DATA FOR PROCESSING |
————————

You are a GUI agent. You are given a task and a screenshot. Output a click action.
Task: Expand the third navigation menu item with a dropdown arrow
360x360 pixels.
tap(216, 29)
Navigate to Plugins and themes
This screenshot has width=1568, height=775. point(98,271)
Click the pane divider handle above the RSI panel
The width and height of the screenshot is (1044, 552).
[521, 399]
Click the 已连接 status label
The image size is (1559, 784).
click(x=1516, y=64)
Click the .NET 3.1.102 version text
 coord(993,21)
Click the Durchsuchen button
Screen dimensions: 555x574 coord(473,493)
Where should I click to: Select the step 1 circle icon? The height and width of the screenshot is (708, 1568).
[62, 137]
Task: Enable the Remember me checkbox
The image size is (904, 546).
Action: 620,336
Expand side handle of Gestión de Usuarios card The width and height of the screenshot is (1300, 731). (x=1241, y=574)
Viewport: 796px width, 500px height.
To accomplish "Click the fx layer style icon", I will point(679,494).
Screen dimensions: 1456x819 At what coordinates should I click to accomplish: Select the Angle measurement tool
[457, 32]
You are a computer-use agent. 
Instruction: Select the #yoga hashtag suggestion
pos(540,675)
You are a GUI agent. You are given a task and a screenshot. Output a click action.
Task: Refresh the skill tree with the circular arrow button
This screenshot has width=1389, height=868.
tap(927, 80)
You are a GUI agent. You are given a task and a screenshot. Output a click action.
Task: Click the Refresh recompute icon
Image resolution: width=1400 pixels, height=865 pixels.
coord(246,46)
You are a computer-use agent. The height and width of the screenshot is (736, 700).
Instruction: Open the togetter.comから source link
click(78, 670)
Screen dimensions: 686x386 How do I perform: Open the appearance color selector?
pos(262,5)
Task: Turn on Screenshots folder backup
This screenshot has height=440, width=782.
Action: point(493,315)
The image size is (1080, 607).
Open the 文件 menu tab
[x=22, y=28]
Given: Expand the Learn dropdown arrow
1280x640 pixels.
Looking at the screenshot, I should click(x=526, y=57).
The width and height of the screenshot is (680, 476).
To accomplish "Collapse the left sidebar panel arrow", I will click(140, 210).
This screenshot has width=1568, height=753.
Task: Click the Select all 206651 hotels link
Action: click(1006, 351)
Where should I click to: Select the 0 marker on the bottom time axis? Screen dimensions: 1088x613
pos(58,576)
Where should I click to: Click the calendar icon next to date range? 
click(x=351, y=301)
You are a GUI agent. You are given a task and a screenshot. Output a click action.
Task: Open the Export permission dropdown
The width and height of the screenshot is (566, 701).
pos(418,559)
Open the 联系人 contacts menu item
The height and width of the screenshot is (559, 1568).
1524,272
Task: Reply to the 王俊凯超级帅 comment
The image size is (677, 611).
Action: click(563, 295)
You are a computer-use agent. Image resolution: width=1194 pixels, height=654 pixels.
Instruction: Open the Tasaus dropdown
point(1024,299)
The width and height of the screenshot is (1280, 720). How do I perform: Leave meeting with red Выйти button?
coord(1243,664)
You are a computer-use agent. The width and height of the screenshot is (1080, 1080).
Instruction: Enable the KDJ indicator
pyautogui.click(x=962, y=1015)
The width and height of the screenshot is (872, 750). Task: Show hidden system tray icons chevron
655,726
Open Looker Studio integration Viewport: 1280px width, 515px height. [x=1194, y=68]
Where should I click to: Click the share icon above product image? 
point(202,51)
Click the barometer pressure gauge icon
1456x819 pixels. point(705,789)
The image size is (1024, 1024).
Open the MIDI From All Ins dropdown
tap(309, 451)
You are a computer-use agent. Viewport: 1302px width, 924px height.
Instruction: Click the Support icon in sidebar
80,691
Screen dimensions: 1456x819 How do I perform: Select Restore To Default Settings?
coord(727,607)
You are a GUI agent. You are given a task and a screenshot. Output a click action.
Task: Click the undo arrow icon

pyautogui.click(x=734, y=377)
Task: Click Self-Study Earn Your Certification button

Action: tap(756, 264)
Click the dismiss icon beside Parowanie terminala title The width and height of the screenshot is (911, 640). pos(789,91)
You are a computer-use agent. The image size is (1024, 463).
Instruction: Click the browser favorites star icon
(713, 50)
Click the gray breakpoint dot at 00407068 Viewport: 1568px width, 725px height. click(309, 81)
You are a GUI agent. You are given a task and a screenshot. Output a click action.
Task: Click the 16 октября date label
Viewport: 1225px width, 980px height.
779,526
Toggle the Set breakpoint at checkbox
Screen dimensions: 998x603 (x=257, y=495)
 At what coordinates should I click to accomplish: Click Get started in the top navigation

————————

DO THIS | Could you rewrite the stretch from the line containing "You are a computer-use agent. Viewport: 1302px" through the end of the entries, with "breakpoint" changed to "marker" and nothing else altered?

COMPLETED TASK |
You are a computer-use agent. Viewport: 1302px width, 924px height.
Instruction: Click the Support icon in sidebar
80,691
Screen dimensions: 1456x819 How do I perform: Select Restore To Default Settings?
coord(727,607)
You are a GUI agent. You are given a task and a screenshot. Output a click action.
Task: Click the undo arrow icon

pyautogui.click(x=734, y=377)
Task: Click Self-Study Earn Your Certification button

Action: tap(756, 264)
Click the dismiss icon beside Parowanie terminala title The width and height of the screenshot is (911, 640). pos(789,91)
You are a computer-use agent. The image size is (1024, 463).
Instruction: Click the browser favorites star icon
(713, 50)
Click the gray marker dot at 00407068 Viewport: 1568px width, 725px height. click(309, 81)
You are a GUI agent. You are given a task and a screenshot. Output a click action.
Task: Click the 16 октября date label
Viewport: 1225px width, 980px height.
779,526
Toggle the Set marker at checkbox
Screen dimensions: 998x603 (x=257, y=495)
 At what coordinates should I click to accomplish: Click Get started in the top navigation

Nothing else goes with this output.